Kenneth P Sebens et al. Ecol Evol. .

Abstract

Changing environments have the potential to alter the fitness of organisms through effects on components of fitness such as energy acquisition, metabolic cost, growth rate, survivorship, and reproductive output. Organisms, on the other hand, can alter aspects of their physiology and life histories through phenotypic plasticity as well as through genetic change in populations (selection). Researchers examining the effects of environmental variables frequently concentrate on individual components of fitness, although methods exist to combine these into a population level estimate of average fitness, as the per capita rate of population growth for a set of identical individuals with a particular set of traits. Recent advances in energetic modeling have provided excellent data on energy intake and costs leading to growth, reproduction, and other life-history parameters; these in turn have consequences for survivorship at all life-history stages, and thus for fitness. Components of fitness alone (performance measures) are useful in determining organism response to changing conditions, but are often not good predictors of fitness; they can differ in both form and magnitude, as demonstrated in our model. Here, we combine an energetics model for growth and allocation with a matrix model that calculates population growth rate for a group of individuals with a particular set of traits. We use intertidal mussels as an example, because data exist for some of the important energetic and life-history parameters, and because there is a hypothesized energetic trade-off between byssus production (affecting survivorship), and energy used for growth and reproduction.

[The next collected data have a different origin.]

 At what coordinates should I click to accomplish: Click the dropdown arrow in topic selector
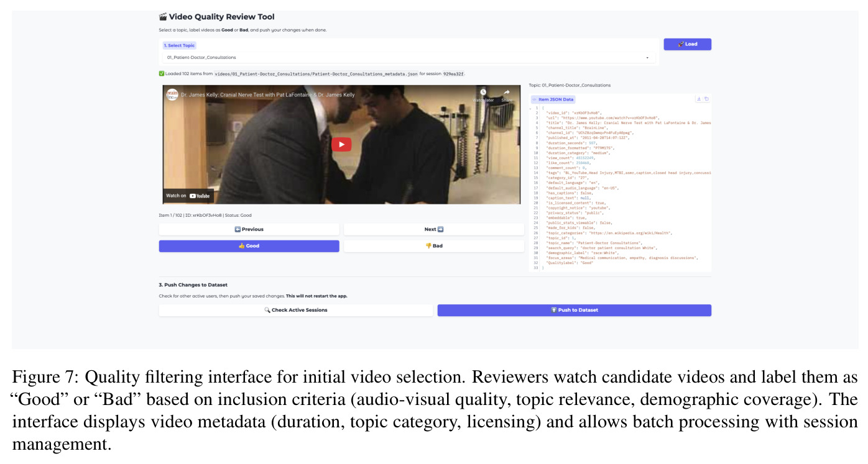pyautogui.click(x=647, y=58)
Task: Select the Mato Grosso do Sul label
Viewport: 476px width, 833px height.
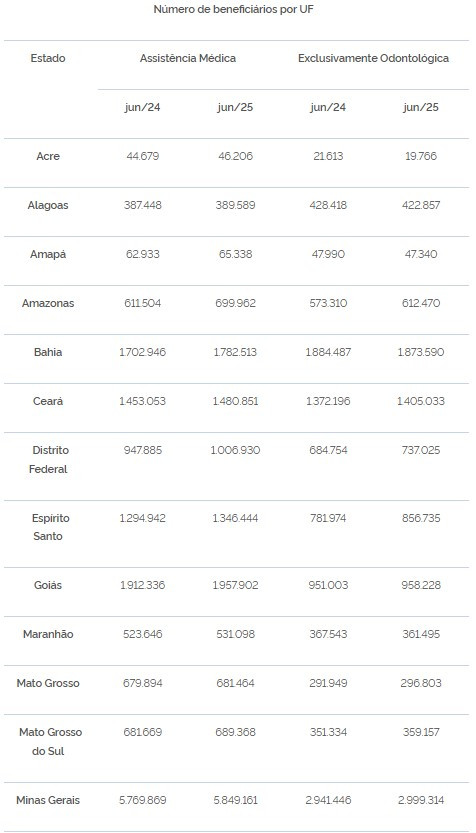Action: pos(50,742)
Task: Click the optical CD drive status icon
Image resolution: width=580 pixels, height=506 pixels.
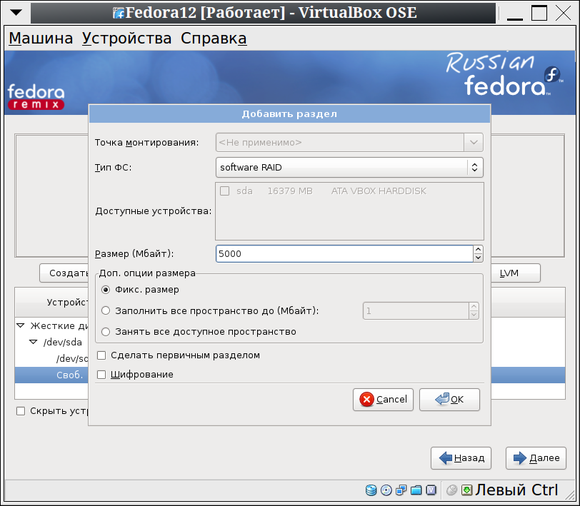Action: [386, 490]
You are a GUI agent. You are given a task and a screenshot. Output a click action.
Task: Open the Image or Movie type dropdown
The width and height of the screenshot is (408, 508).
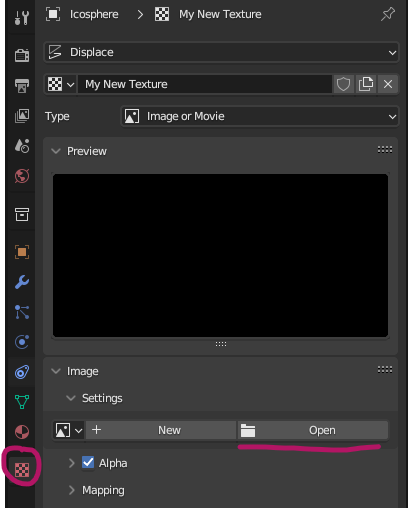(x=260, y=116)

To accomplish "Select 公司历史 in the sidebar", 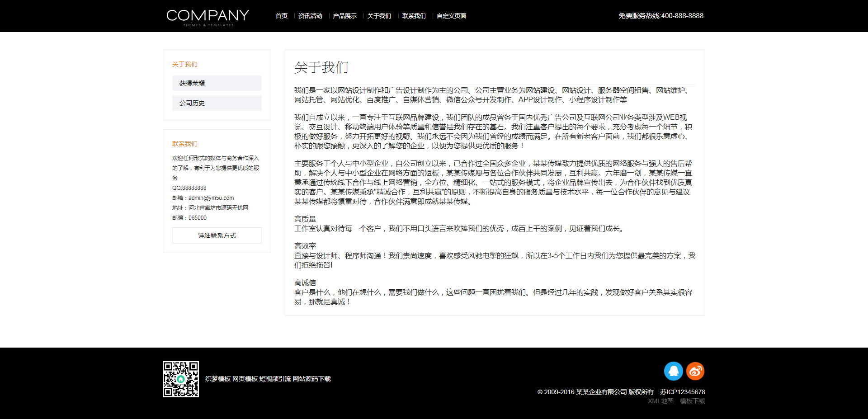I will pos(217,103).
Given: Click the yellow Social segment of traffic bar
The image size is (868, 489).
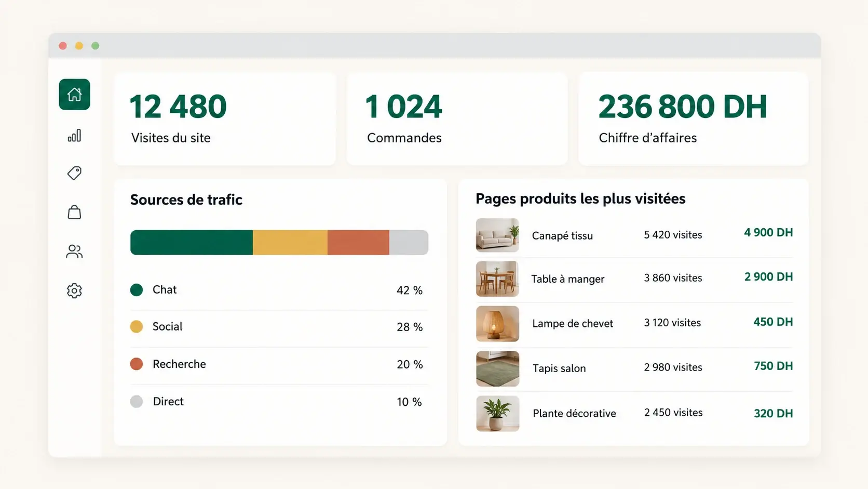Looking at the screenshot, I should click(290, 243).
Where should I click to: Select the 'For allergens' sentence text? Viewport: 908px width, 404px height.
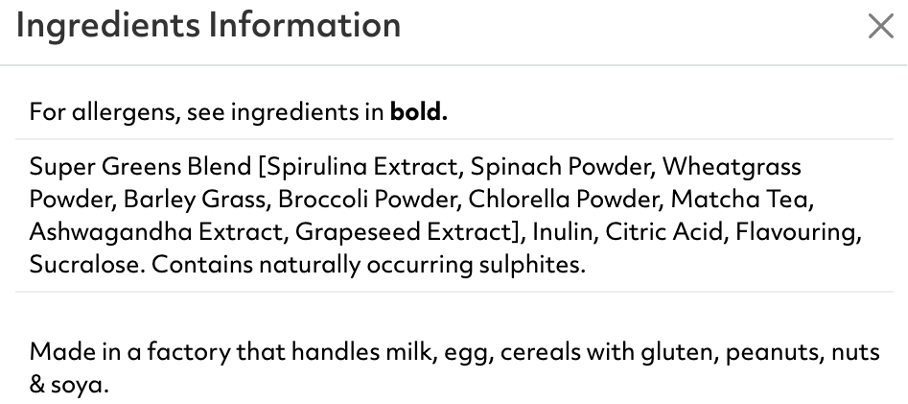239,112
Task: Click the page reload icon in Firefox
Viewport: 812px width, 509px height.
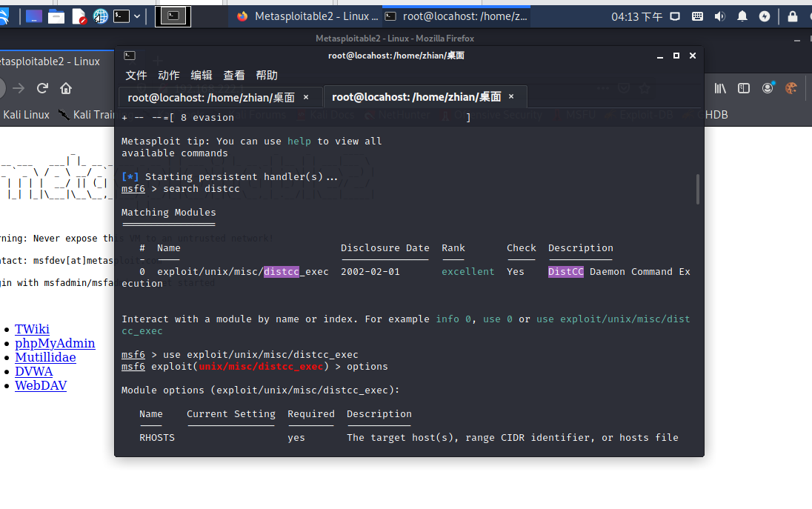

The model shows exactly how strong this trade-off is in terms of overall fitness, and it illustrates conditions where fitness components are good predictors of actual fitness, and cases where they are not. In addition, the model is used to examine the effects of environmental change on this trade-off and on both fitness and on individual fitness components.

Keywords: climate change; energetics; fitness; intertidal; invertebrate; life‐history; mussels.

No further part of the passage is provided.